Mathematical Problems in Engineering
Volume 2011 (2011), Article ID 842183, 24 pages
Research Article

Spline-Interpolation-Based FFT Approach to Fast Simulation of Multivariate Stochastic Processes

1Department of Civil Engineering, Shanghai University, No. 149 Yanchang Road, Shanghai 200072, China
2Department of Civil Engineering, East China Jiaotong University, No. 808 Shuanggang Street, Nanchang 330013, China

Received 2 June 2011; Revised 17 August 2011; Accepted 19 August 2011

Academic Editor: Wei-Chiang Hong

Copyright © 2011 Jinhua Li et al. This is an open access article distributed under the Creative Commons Attribution License, which permits unrestricted use, distribution, and reproduction in any medium, provided the original work is properly cited.

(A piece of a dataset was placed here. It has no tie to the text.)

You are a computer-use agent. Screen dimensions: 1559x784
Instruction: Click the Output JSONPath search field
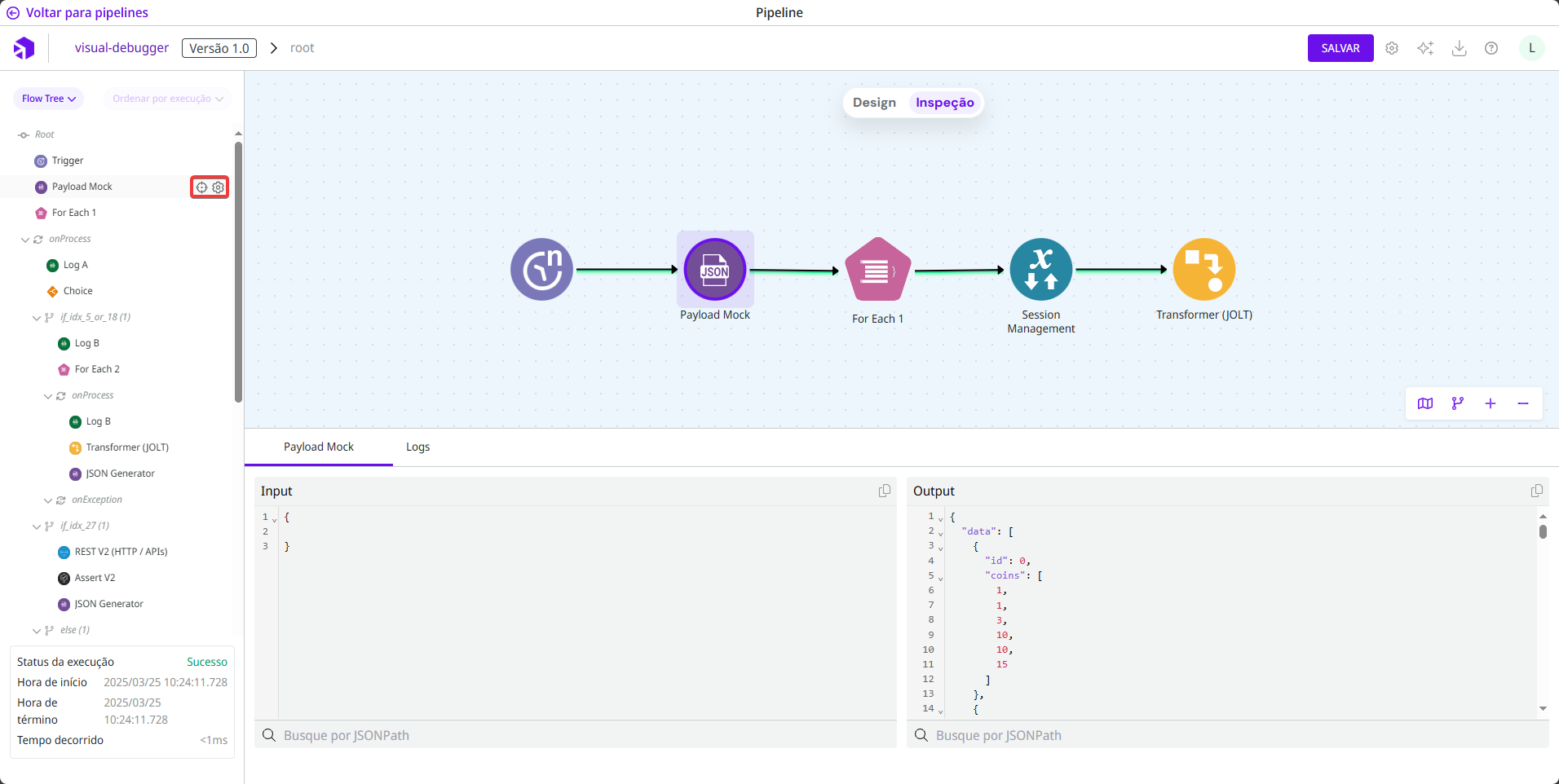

The spline-interpolation-based fast Fourier transform (FFT) algorithm, designated as the SFFT algorithm, is proposed in the present paper to further enhance the computational speed of simulating the multivariate stochastic processes. The proposed SFFT algorithm first introduces the spline interpolation technique to reduce the number of the Cholesky decomposition of a spectral density matrix and subsequently uses the FFT algorithm to further enhance the computational speed. In order to highlight the superiority of the SFFT algorithm, the simulations of the multivariate stationary longitudinal wind velocity fluctuations have been carried out, respectively, with resorting to the SFFT-based and FFT-based spectral representation SR methods, taking into consideration that the elements of cross-power spectral density matrix are the complex values. The numerical simulation results show that though introducing the spline interpolation approximation in decomposing the cross-power spectral density matrix, the SFFT algorithm can achieve the results without a loss of precision with reference to the FFT algorithm. In comparison with the FFT algorithm, the SFFT algorithm provides much higher computational efficiency. Likewise, the superiority of the SFFT algorithm is becoming more remarkable with the dividing number of frequency, the number of samples, and the time length of samples going up.